### AIM OF THE EXERCISE
Begin with the first line below and retype each line exactly through the line containing "Uncategorized (348, 311)". Any pictures are to be left out.

Saved entries:
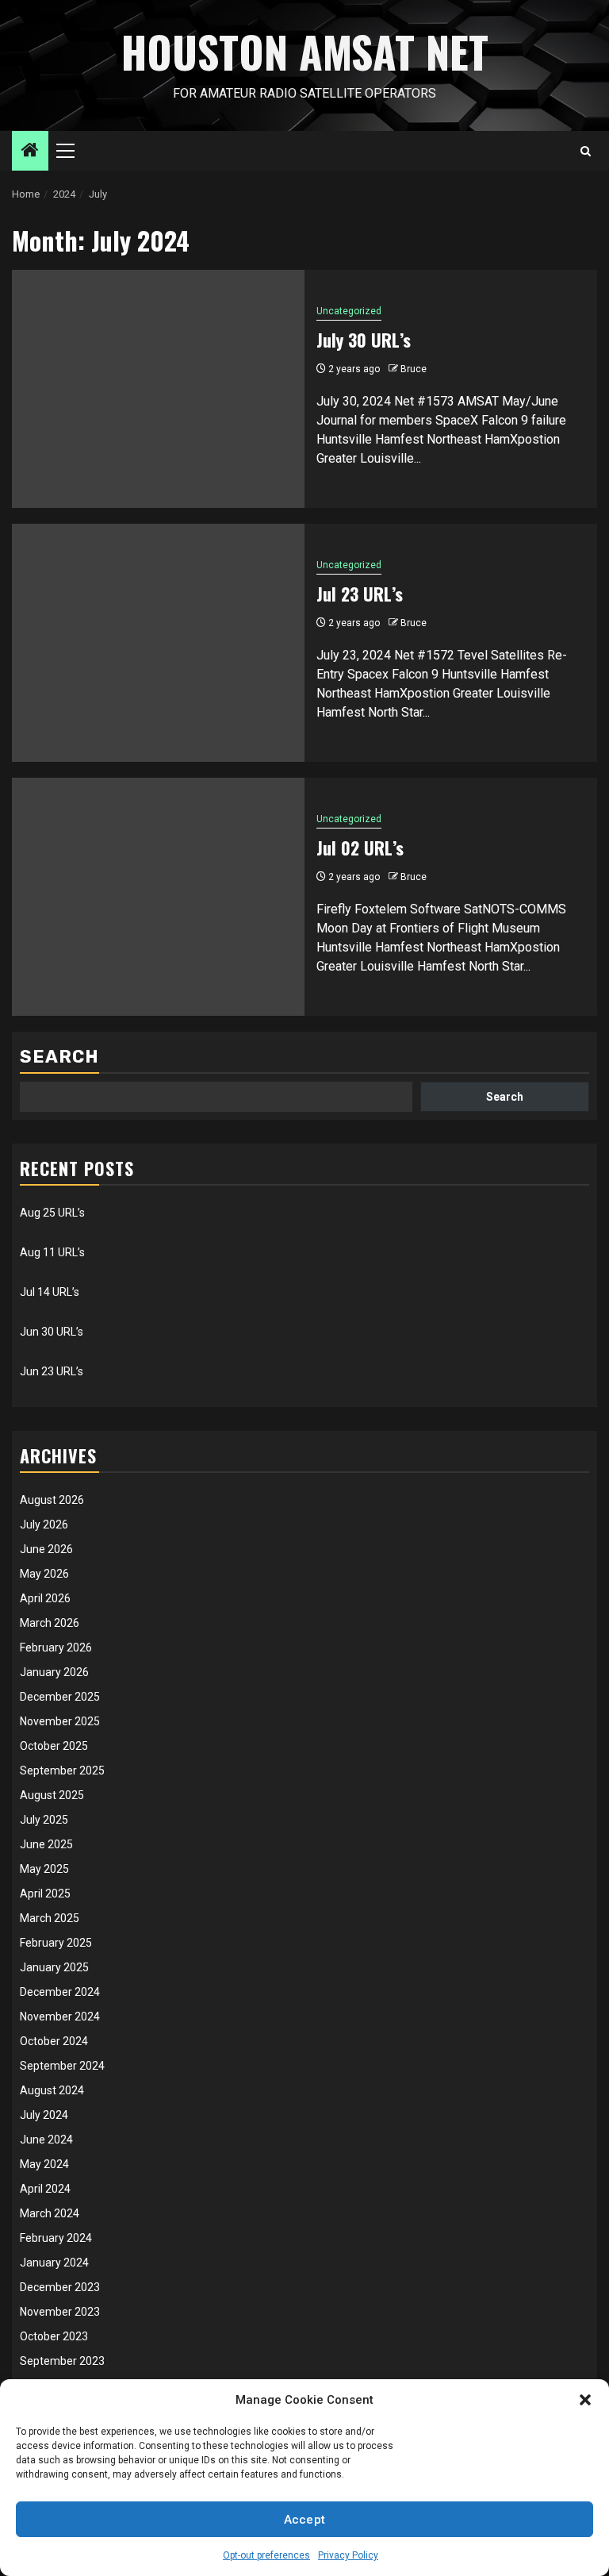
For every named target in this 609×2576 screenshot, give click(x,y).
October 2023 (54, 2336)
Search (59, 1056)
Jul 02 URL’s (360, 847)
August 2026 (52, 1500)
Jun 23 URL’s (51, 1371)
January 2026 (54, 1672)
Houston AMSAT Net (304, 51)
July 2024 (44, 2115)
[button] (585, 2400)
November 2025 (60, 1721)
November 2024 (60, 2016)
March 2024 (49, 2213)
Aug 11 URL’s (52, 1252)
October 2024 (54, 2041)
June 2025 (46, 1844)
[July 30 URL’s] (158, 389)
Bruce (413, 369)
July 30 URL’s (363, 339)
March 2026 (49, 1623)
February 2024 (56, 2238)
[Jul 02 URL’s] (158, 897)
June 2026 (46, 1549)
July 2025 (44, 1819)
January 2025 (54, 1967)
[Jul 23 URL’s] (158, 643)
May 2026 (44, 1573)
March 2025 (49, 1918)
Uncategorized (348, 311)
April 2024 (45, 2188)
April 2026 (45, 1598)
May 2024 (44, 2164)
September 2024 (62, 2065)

### FINISHED EXERCISE
For every named target in this 609×2576 screenshot, give click(x,y).
October 2023 (54, 2336)
Search (59, 1056)
Jul 02 URL’s (360, 847)
August 2026 (52, 1500)
Jun 23 URL’s (51, 1371)
January 2026 (54, 1672)
Houston AMSAT Net (304, 51)
July 2024 (44, 2115)
[button] (585, 2400)
November 2025 (60, 1721)
November 2024 (60, 2016)
March 2024 (49, 2213)
Aug 11 URL’s (52, 1252)
October 2024 (54, 2041)
June 2025 (46, 1844)
[July 30 URL’s] (158, 389)
Bruce (413, 369)
July 30 URL’s (363, 339)
March 2026 (49, 1623)
February 2024 (56, 2238)
[Jul 02 URL’s] (158, 897)
June 2026 (46, 1549)
July 2025 (44, 1819)
January 2025 (54, 1967)
[Jul 23 URL’s] (158, 643)
May 2026 (44, 1573)
March 2025 (49, 1918)
Uncategorized (348, 311)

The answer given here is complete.